▶ _Exercise details_
Where the string "folder" appears in a line of the material below, copy that line.

*** Begin section ***

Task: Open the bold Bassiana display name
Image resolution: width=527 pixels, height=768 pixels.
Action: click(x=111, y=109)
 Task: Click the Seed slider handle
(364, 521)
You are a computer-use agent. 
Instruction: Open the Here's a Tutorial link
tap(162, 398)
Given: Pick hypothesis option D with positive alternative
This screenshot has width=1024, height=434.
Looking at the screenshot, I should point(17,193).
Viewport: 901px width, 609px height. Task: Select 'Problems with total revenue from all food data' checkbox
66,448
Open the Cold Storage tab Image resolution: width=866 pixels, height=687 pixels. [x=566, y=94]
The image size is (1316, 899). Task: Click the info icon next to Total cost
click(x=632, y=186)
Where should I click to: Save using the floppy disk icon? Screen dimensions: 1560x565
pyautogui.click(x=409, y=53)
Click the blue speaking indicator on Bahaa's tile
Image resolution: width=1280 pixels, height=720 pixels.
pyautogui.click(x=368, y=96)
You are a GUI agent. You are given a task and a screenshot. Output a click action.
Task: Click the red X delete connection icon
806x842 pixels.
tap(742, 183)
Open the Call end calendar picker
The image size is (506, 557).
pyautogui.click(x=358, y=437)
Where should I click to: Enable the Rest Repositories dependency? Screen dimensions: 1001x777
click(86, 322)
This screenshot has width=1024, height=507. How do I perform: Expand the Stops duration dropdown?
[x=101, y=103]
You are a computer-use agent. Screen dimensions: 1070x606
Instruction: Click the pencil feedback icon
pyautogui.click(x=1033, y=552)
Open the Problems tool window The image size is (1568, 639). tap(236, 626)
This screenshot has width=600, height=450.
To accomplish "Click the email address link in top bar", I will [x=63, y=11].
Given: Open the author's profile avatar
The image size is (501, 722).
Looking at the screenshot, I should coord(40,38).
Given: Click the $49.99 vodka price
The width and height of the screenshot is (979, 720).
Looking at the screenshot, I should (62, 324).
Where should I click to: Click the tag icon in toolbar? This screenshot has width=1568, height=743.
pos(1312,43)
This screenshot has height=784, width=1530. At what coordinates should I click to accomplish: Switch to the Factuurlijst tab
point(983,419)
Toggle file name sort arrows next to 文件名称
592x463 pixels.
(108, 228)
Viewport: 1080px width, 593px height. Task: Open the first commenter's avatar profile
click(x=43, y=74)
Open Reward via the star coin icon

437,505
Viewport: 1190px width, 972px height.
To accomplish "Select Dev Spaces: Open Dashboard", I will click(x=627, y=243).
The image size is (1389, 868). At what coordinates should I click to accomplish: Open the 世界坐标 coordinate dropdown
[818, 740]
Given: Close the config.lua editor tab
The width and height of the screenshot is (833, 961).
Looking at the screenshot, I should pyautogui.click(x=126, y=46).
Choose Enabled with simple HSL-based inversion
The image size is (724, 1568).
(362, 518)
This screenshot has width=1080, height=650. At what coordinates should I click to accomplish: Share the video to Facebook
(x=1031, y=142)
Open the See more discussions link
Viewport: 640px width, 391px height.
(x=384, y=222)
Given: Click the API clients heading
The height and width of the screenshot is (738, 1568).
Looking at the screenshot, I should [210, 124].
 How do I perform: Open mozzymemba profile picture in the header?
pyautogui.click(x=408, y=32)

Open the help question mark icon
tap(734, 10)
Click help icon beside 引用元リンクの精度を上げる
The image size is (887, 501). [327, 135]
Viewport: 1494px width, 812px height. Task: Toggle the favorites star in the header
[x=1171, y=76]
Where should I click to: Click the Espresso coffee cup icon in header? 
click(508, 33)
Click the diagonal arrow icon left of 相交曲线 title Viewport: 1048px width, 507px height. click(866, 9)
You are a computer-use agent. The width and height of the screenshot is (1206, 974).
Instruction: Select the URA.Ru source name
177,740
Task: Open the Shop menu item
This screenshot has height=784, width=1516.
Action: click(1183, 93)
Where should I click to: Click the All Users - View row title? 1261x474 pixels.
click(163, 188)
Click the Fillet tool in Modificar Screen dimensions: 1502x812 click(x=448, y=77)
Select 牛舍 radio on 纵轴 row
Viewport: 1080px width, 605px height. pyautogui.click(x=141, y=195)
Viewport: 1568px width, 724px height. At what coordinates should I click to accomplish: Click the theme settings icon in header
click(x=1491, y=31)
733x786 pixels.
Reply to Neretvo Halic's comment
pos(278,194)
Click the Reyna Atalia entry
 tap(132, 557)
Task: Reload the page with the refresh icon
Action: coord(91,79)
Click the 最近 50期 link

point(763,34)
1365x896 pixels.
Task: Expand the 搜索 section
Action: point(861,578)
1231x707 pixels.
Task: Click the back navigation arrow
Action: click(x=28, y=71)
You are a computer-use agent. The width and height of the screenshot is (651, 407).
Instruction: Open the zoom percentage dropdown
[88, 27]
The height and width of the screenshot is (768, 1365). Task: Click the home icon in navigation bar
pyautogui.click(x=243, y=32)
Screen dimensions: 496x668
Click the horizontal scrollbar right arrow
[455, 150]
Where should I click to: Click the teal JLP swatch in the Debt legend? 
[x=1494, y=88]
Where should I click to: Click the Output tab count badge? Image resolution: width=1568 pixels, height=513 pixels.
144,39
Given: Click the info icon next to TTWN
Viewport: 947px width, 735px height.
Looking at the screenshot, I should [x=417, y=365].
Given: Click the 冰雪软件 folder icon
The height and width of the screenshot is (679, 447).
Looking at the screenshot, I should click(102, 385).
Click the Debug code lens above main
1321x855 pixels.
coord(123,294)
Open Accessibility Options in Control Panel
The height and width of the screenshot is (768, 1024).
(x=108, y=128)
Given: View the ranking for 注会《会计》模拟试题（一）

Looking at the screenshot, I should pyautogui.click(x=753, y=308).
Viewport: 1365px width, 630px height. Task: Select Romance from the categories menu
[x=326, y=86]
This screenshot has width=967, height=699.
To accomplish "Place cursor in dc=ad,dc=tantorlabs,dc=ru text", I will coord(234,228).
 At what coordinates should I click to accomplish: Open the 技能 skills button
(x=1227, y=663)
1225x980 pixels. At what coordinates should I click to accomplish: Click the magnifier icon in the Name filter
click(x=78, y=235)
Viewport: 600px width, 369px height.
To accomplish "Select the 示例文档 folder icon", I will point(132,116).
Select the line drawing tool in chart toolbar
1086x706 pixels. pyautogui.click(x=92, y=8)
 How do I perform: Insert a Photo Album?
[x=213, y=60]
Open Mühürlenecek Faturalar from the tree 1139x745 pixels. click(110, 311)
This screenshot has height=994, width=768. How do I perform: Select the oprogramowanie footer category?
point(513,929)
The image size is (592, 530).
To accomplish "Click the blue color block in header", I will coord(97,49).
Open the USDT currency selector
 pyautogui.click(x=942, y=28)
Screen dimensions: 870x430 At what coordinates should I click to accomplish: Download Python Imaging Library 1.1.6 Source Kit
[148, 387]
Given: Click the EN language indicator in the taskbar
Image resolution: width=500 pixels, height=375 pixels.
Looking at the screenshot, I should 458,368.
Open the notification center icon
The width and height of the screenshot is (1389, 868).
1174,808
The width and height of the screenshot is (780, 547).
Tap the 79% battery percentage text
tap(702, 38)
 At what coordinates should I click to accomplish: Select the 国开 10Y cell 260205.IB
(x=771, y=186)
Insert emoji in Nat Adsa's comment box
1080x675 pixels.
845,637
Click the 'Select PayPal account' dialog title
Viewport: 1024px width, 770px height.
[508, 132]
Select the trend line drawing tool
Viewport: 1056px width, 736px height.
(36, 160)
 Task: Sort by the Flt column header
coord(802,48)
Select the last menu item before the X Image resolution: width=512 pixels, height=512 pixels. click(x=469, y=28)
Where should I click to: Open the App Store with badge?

*** End section ***

▶ _Written response_
Given: Click the 冰雪软件 folder icon
To accomplish "Select the 示例文档 folder icon", I will point(132,116).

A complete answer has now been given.